“Y vosotros estáis completos en él, que es la cabeza de todo principado y potestad” (Colosenses 2:10, RVR 95).
En la meditación de ayer hacíamos referencia a la experiencia de los jóvenes enviados por Moisés a reconocer la tierra de Canaán, y el énfasis estuvo centrado en las dos diferentes percepciones de las dificultades que tuvieron los miembros del grupo enviado. Decíamos que es la confianza en Dios, en que vives en su camino y obedeciendo su propósito, lo que nos capacita para tener una visión realista de los desafíos de la vida.
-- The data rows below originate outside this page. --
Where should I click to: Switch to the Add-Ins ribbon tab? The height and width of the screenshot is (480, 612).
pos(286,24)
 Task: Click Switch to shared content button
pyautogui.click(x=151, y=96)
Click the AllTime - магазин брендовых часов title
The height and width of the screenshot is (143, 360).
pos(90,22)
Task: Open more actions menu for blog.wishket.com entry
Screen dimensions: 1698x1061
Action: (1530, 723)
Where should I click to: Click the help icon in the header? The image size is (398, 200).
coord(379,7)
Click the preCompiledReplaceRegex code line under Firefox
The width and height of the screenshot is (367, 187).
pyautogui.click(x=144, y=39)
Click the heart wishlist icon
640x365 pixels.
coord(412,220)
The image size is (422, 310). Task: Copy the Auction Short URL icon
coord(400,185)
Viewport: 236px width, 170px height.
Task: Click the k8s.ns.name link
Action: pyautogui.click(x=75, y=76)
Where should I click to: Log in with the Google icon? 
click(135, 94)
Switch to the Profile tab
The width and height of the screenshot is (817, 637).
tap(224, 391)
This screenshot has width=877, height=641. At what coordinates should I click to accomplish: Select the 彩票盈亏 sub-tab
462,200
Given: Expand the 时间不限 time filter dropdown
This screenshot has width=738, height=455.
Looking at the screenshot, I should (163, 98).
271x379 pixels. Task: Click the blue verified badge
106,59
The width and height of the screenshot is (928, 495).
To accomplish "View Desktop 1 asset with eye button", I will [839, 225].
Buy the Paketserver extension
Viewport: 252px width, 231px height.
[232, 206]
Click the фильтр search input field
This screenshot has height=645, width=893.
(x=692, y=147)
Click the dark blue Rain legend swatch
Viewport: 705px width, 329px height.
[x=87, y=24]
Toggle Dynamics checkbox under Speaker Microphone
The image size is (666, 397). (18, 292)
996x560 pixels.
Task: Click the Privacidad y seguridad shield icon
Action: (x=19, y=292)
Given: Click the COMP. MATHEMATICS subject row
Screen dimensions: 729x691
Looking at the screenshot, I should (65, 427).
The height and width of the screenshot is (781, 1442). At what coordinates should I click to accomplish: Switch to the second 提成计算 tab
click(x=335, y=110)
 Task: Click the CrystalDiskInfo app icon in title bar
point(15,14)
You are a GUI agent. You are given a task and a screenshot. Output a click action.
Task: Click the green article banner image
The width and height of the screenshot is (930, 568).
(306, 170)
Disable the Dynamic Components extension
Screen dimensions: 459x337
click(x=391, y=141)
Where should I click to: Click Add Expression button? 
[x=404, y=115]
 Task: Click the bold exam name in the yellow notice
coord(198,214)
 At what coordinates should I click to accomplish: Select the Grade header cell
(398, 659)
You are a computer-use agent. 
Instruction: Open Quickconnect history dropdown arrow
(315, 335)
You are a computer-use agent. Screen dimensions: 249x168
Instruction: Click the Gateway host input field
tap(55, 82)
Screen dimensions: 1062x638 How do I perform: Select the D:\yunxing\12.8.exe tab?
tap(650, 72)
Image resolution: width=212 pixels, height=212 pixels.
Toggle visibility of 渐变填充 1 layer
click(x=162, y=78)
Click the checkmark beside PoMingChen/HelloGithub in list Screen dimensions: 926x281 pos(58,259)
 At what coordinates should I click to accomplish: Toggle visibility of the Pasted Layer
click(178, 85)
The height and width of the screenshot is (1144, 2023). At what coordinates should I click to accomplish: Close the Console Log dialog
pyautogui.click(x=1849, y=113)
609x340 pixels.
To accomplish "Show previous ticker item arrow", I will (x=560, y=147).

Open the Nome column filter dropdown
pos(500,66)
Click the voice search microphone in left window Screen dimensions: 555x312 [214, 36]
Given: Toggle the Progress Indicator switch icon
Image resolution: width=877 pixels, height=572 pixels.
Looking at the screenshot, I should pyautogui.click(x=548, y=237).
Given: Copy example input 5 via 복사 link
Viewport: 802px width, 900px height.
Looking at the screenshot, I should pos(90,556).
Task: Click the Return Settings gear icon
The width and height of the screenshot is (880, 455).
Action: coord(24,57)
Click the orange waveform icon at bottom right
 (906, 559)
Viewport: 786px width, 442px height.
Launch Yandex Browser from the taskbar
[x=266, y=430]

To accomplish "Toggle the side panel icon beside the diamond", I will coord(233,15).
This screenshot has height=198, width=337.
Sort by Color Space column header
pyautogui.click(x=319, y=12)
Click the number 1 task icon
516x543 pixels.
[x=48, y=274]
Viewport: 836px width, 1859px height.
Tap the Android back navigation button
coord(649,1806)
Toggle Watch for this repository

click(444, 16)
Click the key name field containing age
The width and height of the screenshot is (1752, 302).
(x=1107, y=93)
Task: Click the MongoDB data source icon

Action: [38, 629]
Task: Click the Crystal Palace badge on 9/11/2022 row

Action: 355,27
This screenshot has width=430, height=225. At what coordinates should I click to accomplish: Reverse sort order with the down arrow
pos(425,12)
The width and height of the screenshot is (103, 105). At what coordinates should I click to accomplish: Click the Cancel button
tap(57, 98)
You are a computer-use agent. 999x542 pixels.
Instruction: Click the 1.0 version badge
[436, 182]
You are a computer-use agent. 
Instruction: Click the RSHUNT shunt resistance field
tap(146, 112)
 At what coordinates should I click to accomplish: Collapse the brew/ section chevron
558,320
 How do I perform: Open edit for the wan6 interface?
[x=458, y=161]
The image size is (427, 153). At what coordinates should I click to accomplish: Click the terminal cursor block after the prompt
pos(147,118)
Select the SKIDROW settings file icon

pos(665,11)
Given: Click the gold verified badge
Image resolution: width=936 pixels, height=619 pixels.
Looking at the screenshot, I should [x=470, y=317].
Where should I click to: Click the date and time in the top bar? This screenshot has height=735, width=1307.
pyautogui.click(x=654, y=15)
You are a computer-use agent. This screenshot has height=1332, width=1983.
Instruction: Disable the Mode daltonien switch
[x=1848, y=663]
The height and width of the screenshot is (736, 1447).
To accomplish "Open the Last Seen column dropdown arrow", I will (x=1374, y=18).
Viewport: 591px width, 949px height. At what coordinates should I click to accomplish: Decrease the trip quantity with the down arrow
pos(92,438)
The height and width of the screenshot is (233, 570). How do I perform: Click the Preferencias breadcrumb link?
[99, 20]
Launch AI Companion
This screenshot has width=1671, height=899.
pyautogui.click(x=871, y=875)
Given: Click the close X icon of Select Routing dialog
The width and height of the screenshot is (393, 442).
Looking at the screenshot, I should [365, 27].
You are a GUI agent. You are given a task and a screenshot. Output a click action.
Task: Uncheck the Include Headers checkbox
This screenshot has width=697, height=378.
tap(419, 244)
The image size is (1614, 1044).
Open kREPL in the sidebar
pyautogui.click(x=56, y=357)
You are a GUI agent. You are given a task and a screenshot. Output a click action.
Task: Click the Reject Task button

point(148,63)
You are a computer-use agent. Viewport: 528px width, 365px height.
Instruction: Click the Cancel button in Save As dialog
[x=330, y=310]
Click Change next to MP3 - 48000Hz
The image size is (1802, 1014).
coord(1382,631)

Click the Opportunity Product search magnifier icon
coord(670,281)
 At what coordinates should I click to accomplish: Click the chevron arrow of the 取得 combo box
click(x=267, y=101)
¡Qué maravillosa verdad! Encontramos la visión realista de lo que somos y de lo que son los demás cuando nos miramos a través de los ojos de nuestro Creador. Al hacerlo, reconocemos nuestro origen y esto nos sitúa en un concepto equilibrado: no menospreciamos a otros ni los vemos con desdén e indiferencia, pero tampoco dejamos de ver nuestras capacidades.
Somos hechura de Dios y, si algo o alguien ha intentado desdibujar en tu mente esta realidad, “el Señor que te creó te dice: ‘No temas, que yo te he libertado; yo te llamé por tu nombre, tú eres mío. Si tienes que pasar por el agua, yo estaré contigo, si tienes que cruzar ríos, no te ahogarás; si tienes que pasar por el fuego, no te quemarás, las llamas no arderán en ti. Pues yo soy tu Señor, tu salvador’ ” (Isa. 43:1-3). Si aceptamos esta gracia inmerecida, llegamos a ser mujeres completas, pues Dios suple todo lo que nos falta. Podremos tratarnos bien a nosotras mismas y aceptar los elogios que vienen del entorno sin soberbia y con humildad, como alguien que siente satisfacción por el deber cumplido.
Todo esto desemboca en un estado de alegría natural, que nos conduce a la alabanza y a la gratitud. Disfrutamos a las personas y el ambiente que nos rodea; también gozamos de nuestras posesiones y las compartimos, porque reconocemos que vienen de la mano de Dios y son bendiciones inmerecidas. Por otro lado, somos capaces de regocijarnos con los triunfos de otros, y estamos dispuestas a elogiar y apreciar los éxitos ajenos, que de un modo u otro también pueden ser los nuestros.
Hoy, antes de iniciar tu jornada de trabajo, tus labores de rutina o tus quehaceres en el hogar, ¡detente! Toma un minuto y mírate con los ojos de Dios. Él te dice: “He aquí que en las palmas de las manos te tengo esculpida; delante de mí están siempre tus muros” (Isa. 49:16, RVR 95).